Libya spends foreign reserves to offset oil losses
TRIPOLI, Libya (AP) -- Libya's prime minister said on Wednesday that his government is spending billions of dollars to offset the loss of revenue caused by militias who have shut down oil terminals in the country's restive east, one of many challenges to state authority in the North African country after its 2011 uprising and civil war.
Ali Zidan spoke as Republican Sen. John McCain made a brief visit to Tripoli to meet with the prime minister and other officials. McCain reaffirmed a U.S. pledge to train Libyan troops, and said that stability there can only be achieved by outside help.
Zidan said at a news conference in Tripoli that Libya has allocated $7 billion of its foreign reserves to compensate for the terminals held by eastern militias and tribesmen, and said that it will need $6 billion more.
"This is to show to people how this is getting dangerous," he said. Libya is losing millions of dollars every day after production dropped from 1.4 billion barrels a day to a few thousands since the closure.
The groups holding the terminals meanwhile stepped up their demands, saying after a meeting in the eastern city of Tobruk on Wednesday that the oil terminals will not open until the government agrees to set up a committee with representatives of the country's three regions to divide up oil revenues.
Eastern groups say the region suffered from marginalization and unequal distribution of wealth under ousted dictator Moammar Gadhafi.
They demand the creation of a federal system in which each region has some autonomy, reviving the system in place from 1951 until 1963 when Libya, ruled by a monarchy, was divided into three states: Tripolitania in the west, Fezzan in the southwest and Cyrenaica in the east - or Barqa, as it was called in Arabic.
During Wednesday's televised meeting, Essam al-Jehani of the Political Bureau of Barqa, one of the eastern groups, demanded the government hand power to a "federated council" where seats are allocated equally between Libya's three regions. A future system for the country would then be decided by a referendum.
The Tobruk meeting came after a 10-day ultimatum given last month by Zidan to the militia to open the terminals expired. The government however appeared to have no response ready for when the terms of the ultimatum were not met.
Zidan said during the new conference that he didn't want "bloodshed," but vowed, "the government will not stand with its hands tied forever."
The standoff over the terminals is one of many challenges to the central government. The country has no strong army or police, and has been struggling to control armed groups formed mainly of former anti-Gadhafi rebels. Some militias are driven by political agendas and alliances in parliament, while others are backed by certain cities, tribes or regions.
Last month, Washington said it is planning to train 5,000 to 8,000 Libyan soldiers in the continuing effort to improve security. A stronger army is seen as key to reining in the militias.

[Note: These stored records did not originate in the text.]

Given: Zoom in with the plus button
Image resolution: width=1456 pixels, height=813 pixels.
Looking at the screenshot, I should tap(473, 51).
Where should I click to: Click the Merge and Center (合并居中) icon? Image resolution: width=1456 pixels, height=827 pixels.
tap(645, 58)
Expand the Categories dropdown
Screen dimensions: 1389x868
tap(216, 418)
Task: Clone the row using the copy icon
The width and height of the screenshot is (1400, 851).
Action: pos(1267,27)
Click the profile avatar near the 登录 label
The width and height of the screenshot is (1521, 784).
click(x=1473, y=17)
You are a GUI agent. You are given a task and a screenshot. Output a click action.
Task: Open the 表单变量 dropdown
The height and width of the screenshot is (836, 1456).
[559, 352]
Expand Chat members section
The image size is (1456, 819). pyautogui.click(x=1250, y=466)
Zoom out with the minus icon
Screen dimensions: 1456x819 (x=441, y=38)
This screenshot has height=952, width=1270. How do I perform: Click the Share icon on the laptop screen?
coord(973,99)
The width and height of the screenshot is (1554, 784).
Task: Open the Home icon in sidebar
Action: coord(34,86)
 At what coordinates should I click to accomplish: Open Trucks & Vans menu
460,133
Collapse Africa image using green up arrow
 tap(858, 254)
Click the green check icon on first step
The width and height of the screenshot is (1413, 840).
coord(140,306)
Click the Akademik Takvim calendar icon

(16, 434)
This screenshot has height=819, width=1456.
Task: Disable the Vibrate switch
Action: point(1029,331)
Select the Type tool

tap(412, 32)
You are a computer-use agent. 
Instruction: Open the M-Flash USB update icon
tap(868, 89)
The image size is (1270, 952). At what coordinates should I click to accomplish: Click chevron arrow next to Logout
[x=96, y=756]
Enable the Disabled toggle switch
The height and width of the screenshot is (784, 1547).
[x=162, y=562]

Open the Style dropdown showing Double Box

McCain reaffirmed the US pledge to train Libyan troops in his visit. "It (progress) can only been achieved by the cooperation of assistance of the United States and other friends in Europe and in the region," he said.
The senator meanwhile thanked Zidan and the Libyan government for their cooperation in the investigation of a 2012 attack on the U.S. consulate in Benghazi which killed Ambassador Chris Stevens as well as three other Americans, blamed on a hard-line militia.
Zidan said investigations would resume as soon as the security situation in Benghazi improved.
Benghazi continues to be hard hit by violence attributed to the armed groups. In the latest attack there, a hand grenade killed a senior officer when he was driving his car from the passport and citizenship department in the city center, a security official said.
Meanwhile, in the southern region of Sabha, unidentified gunmen looted a bank truck carrying nearly $2 million, another security official said. It was at least the third such bank truck robbery in less than two months.
All officials spoke anonymously for fear of retribution.
Libya has seen in the past weeks a popular backlash against militias in some places. Scores were killed when a militia opened fire last month during a march on their headquarters in Tripoli, triggering outrage. Since then, residents of other cities have also marched against the militias.
The eastern city of Darna, known as a stronghold of the hard-line Ansar al-Shariah, has seen a series of night matches against the militias in recent days.
Early Wednesday, a security official said that an explosion rocked the city center, killing local activist Murad al-Zawi and leaving his vehicle on fire.